--- begin ---

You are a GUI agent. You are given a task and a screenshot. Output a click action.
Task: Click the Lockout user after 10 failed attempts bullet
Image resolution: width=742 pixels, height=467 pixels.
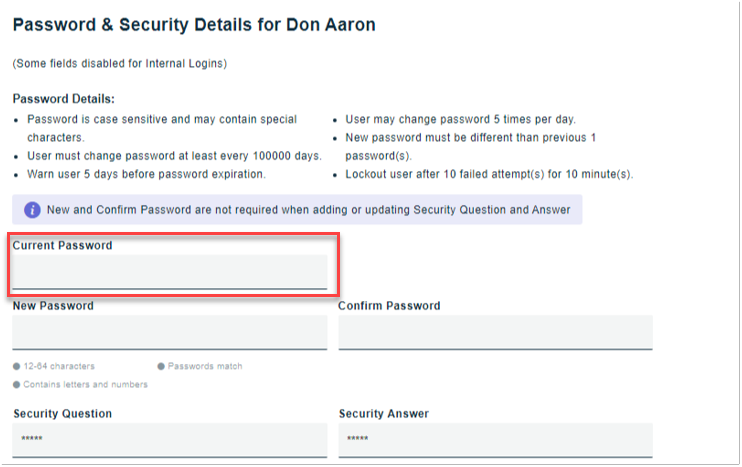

--- end ---
--- begin ---

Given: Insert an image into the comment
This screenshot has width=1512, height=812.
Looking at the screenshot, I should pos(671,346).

--- end ---

*Aim*.
Render the lines from the one containing "You are a GUI" through the one containing "Image resolution: width=742" as a Markdown table with the columns Row and Line, giving each line its row number and leaving out any blank lines.

*Answer to the task*.
| Row | Line |
|---|---|
| 1 | You are a GUI agent. You are given a task and a screenshot. Output a click action. |
| 2 | Task: Click the Lockout user after 10 failed attempts bullet |
| 3 | Image resolution: width=742 pixels, height=467 pixels. |